┌────────
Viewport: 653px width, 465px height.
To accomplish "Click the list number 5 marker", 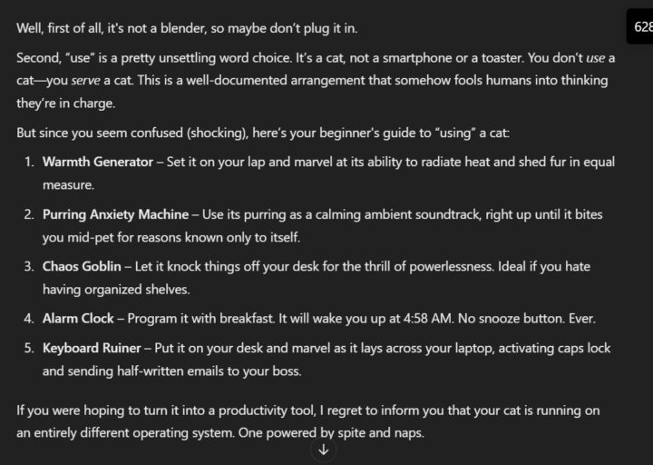I will (x=29, y=348).
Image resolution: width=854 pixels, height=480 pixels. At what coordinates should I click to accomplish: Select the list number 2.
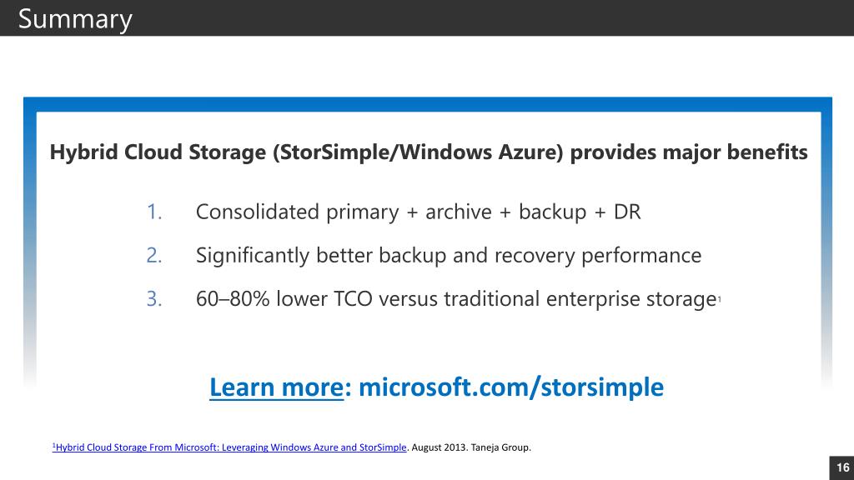tap(154, 255)
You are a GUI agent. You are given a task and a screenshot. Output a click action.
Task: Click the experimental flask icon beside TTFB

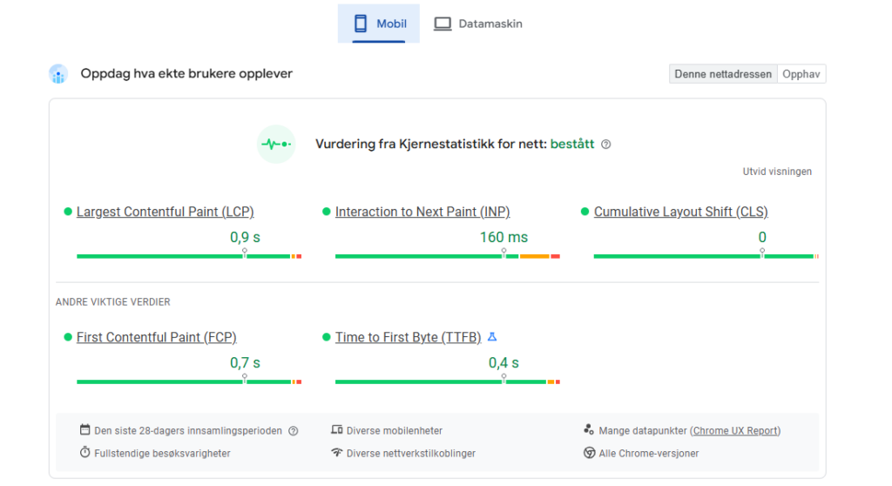coord(492,337)
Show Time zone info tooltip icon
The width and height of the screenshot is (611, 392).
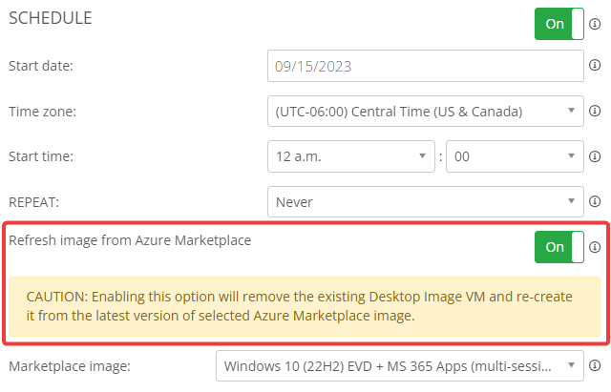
└────────
- **What to do**: Nothing but a number should be given: how many lines of the material contain "screenshot".

- **Solution**: 2